Abstract: This second paper addresses the question of how to interpret the coefficients of spatial models, such as, the spatial error model, the spatial lag model, the Kelejia-Prucha model, the spatial Durbin error model and the spatial Durbin model. In many empirical studies, the spatial models’ coefficients were interpreted as partial derivatives, what might be correct in some, but not in all cases. In order to address these differences, I discuss each model separately, when I present topics such as partial derivatives, approximations, direct, indirect and total effects, and different orders of interactions. So as to give a broader perspective of the applicability of these concepts, I include a brief discussion of empirical applications that address these topics. Finally, I show some simulations using Matlab when I compare the different types of spatial models regarding direct, indirect and total effects. Lastly, I present approximations concerning spillovers among regions.

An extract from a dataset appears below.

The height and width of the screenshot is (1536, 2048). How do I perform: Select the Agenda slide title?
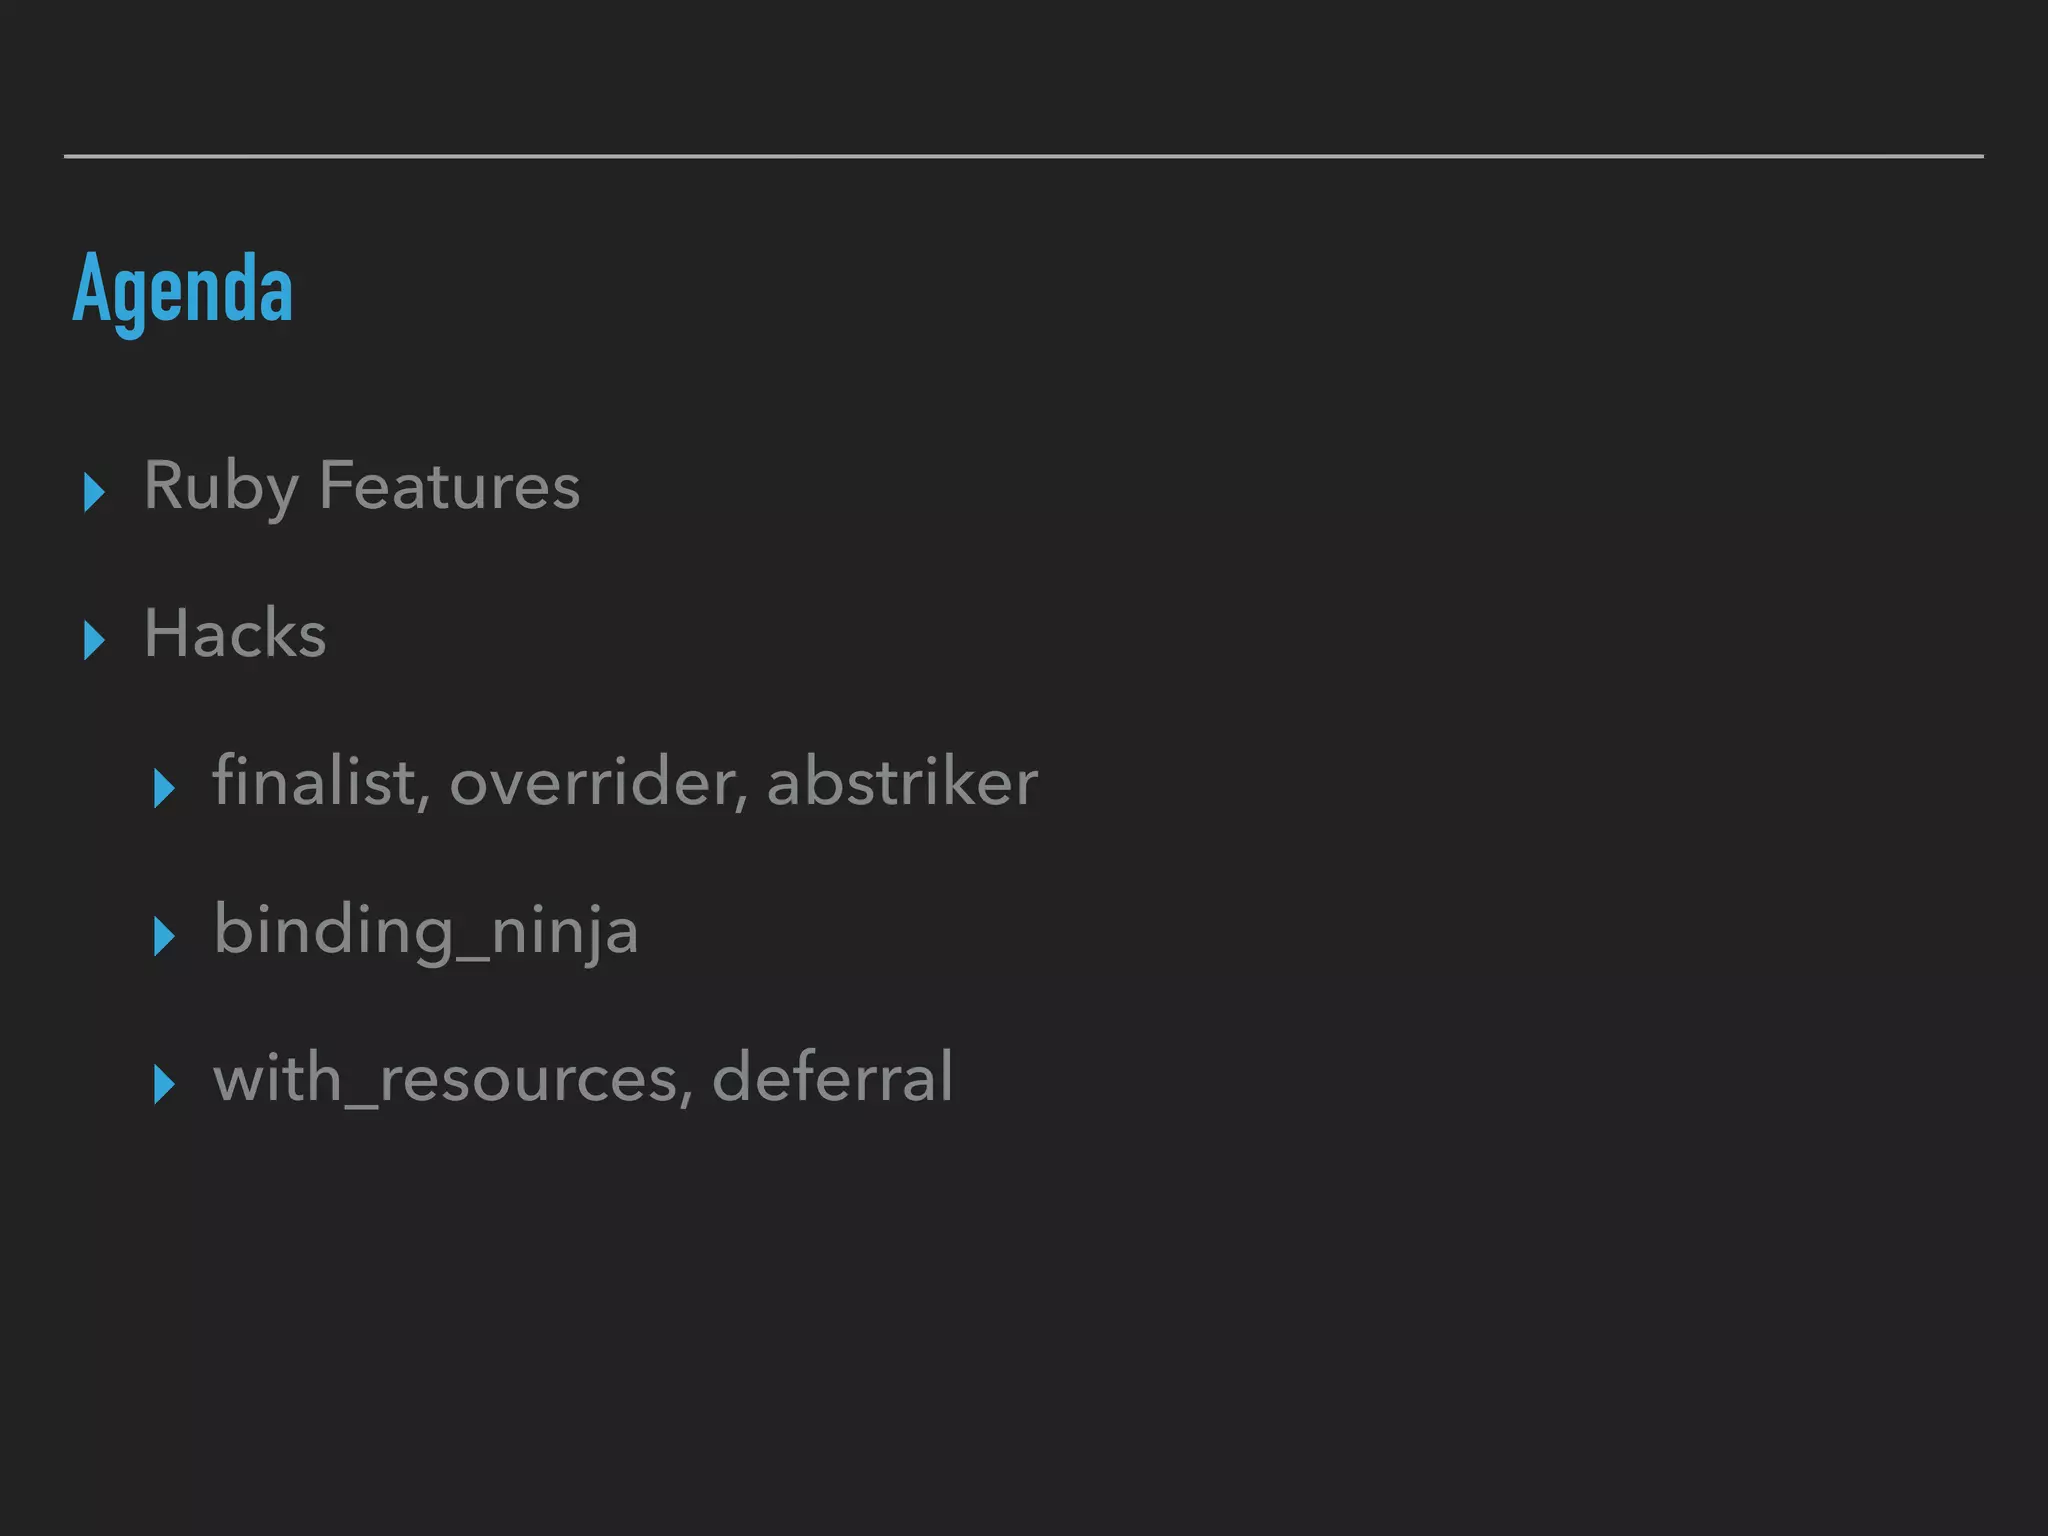click(x=183, y=292)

Abstract: The main objective of this third text is to discuss how to apply the likelihood function to estimate different spatial models. First, I present this function in a general perspective and obtain the maximum likelihood estimator for the normal distribution. Then, I show some of the proprieties of this estimator that makes it very popular as an estimation method, in particular for spatial models. Afterwards, I develop the mathematical expressions of the maximum likelihood estimators for the OLS, spatial error and spatial lag models. Next, I present some illustrative simulations using Matlab that address the concepts discussed in the text. Finally, I obtain the covariance matrix for the spatial lag model as an example for the other spatial models.
Abstract: This fourth paper discusses how to choose among the many possibilities of spatial models in a particular setting. The focus of the presentation is on models applied to cross-section data and estimated with the use of the likelihood function. First, I present some theoretical issues that might help to guide the selection of a specific model. Then, the data generating process of different models are compared, indicating when there will be bias and/or efficiency lost in the estimates. Afterwards, I discuss the specific to general and general to specific strategies of model selection, suggesting that the first one is superior to the second in some aspects. Finally, I address these theoretical issues in two groups of Monte Carlo simulations: the first compares the data generating process of different models; the second evaluates different empirical strategies of model choice.